### TRY IT:
Return, unaltered, every line from the beginning of the material below up to and including the one with "Task: Sort by".

### THE RECORDS:

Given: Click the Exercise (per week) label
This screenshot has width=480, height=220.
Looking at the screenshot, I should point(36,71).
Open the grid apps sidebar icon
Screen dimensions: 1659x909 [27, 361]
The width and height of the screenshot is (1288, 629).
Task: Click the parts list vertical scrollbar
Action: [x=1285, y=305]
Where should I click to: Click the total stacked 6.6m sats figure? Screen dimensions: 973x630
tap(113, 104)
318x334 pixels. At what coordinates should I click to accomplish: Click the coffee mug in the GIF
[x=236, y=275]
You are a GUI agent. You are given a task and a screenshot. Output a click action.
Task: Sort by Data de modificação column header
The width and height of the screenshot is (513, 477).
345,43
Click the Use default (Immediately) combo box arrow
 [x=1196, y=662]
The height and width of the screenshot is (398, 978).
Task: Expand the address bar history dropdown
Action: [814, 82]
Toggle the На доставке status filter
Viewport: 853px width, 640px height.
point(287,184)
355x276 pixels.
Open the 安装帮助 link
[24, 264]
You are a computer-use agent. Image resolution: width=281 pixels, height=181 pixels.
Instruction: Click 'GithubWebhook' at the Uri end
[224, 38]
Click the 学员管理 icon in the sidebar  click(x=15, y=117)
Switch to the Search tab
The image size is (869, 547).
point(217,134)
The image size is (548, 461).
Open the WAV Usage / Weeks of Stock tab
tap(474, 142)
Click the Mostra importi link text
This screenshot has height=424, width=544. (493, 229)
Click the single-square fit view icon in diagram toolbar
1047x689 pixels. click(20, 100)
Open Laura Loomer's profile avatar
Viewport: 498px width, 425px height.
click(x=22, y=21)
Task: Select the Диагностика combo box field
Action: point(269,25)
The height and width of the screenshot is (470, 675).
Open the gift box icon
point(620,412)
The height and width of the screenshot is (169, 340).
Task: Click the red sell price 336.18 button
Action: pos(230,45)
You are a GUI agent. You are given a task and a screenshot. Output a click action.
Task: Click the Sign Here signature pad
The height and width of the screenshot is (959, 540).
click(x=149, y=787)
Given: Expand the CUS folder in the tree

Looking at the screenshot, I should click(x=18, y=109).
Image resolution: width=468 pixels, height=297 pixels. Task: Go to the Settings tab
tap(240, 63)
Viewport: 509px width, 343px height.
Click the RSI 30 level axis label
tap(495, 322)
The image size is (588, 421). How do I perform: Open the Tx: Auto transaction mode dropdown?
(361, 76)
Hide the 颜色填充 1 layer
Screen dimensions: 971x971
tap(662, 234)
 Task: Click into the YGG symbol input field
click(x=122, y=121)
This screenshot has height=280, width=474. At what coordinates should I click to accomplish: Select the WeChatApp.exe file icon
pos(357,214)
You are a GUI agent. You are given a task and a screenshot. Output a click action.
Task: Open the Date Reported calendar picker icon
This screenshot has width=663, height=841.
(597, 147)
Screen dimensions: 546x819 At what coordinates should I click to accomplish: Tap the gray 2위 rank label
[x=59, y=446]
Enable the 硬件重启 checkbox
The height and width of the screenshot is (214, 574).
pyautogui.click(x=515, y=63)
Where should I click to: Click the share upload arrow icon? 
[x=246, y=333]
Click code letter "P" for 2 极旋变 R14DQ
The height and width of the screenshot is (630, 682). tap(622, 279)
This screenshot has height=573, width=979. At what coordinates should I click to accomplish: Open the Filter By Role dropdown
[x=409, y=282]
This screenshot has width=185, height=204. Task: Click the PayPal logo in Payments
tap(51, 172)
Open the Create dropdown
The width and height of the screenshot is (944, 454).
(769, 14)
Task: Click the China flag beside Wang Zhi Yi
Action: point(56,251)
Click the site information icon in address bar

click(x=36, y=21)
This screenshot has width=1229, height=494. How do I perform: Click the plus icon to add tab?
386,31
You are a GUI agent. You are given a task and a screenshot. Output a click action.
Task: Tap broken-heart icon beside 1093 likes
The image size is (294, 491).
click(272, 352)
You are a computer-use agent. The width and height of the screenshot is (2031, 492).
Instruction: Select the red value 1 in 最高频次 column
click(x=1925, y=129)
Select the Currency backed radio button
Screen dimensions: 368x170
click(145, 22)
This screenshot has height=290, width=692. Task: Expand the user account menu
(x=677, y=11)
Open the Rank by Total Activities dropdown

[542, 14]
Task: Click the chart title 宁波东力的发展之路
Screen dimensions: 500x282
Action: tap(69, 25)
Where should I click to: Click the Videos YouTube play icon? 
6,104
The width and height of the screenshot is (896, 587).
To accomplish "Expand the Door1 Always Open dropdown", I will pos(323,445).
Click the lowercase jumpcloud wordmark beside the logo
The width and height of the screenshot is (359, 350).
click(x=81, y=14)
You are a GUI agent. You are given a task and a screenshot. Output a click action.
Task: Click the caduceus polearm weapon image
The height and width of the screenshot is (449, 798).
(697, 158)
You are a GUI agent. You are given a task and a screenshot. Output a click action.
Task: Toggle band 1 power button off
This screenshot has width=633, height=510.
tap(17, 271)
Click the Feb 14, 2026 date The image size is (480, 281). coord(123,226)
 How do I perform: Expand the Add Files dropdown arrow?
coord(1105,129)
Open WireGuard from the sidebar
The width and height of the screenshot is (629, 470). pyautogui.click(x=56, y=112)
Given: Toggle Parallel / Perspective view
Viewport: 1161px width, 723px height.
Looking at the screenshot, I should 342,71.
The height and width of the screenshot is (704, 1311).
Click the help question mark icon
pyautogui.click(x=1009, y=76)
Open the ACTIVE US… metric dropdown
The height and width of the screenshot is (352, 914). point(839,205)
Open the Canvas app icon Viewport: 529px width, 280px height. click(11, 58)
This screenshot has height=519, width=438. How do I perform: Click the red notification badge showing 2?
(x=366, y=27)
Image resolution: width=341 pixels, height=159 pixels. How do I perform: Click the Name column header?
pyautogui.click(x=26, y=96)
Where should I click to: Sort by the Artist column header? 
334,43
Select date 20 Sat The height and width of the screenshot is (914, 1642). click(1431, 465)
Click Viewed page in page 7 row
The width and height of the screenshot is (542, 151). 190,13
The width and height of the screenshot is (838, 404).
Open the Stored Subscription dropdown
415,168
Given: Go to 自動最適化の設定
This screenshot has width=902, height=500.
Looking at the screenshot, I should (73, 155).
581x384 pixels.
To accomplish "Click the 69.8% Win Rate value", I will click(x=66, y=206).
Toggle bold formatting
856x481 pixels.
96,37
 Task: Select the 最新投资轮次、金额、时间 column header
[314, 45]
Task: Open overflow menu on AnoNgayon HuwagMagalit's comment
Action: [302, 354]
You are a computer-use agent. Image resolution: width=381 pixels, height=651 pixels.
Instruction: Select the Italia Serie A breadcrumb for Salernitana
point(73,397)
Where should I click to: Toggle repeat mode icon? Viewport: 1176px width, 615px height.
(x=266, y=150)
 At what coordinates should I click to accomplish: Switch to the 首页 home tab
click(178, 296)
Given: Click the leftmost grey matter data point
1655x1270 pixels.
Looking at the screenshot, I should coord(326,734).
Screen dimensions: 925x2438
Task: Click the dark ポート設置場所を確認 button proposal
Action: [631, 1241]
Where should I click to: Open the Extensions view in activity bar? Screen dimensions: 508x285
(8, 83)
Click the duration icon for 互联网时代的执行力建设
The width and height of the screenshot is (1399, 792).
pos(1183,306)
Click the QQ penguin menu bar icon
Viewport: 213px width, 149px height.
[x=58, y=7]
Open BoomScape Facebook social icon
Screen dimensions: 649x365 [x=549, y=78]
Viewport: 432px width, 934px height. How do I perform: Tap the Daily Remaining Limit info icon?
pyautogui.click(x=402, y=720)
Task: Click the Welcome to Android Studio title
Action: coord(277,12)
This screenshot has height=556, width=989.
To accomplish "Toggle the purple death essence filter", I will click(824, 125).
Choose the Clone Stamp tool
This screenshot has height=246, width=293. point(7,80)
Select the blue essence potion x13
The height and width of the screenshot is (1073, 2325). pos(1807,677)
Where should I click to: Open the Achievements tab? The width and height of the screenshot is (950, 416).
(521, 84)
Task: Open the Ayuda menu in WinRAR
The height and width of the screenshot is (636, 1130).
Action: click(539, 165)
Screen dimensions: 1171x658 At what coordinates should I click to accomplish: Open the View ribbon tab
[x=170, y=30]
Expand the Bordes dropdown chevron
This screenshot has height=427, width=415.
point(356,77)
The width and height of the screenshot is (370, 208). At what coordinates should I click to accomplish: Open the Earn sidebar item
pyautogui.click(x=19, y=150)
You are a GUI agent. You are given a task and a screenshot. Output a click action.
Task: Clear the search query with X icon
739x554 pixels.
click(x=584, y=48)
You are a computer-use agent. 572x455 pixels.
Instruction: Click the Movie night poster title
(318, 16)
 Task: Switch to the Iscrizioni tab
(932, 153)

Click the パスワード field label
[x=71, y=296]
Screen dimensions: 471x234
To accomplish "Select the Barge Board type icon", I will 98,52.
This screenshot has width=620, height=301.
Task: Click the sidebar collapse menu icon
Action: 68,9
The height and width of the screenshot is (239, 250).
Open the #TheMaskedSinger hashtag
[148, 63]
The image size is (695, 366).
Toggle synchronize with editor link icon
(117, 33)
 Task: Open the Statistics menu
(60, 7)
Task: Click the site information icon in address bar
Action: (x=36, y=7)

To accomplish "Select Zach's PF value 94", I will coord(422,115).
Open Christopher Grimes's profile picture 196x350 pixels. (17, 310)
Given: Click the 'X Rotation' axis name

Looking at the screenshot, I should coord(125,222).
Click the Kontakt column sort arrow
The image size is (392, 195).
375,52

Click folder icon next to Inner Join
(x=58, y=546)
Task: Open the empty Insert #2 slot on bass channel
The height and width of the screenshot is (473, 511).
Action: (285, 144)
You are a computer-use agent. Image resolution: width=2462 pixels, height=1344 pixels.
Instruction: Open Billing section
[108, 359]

### PROBLEM SOLUTION:
Given: Click the Exercise (per week) label
This screenshot has width=480, height=220.
Looking at the screenshot, I should point(36,71).
Open the grid apps sidebar icon
Screen dimensions: 1659x909 [27, 361]
The width and height of the screenshot is (1288, 629).
Task: Click the parts list vertical scrollbar
Action: [x=1285, y=305]
Where should I click to: Click the total stacked 6.6m sats figure? Screen dimensions: 973x630
tap(113, 104)
318x334 pixels. At what coordinates should I click to accomplish: Click the coffee mug in the GIF
[x=236, y=275]
You are a GUI agent. You are given a task and a screenshot. Output a click action.
Task: Sort by Data de modificação column header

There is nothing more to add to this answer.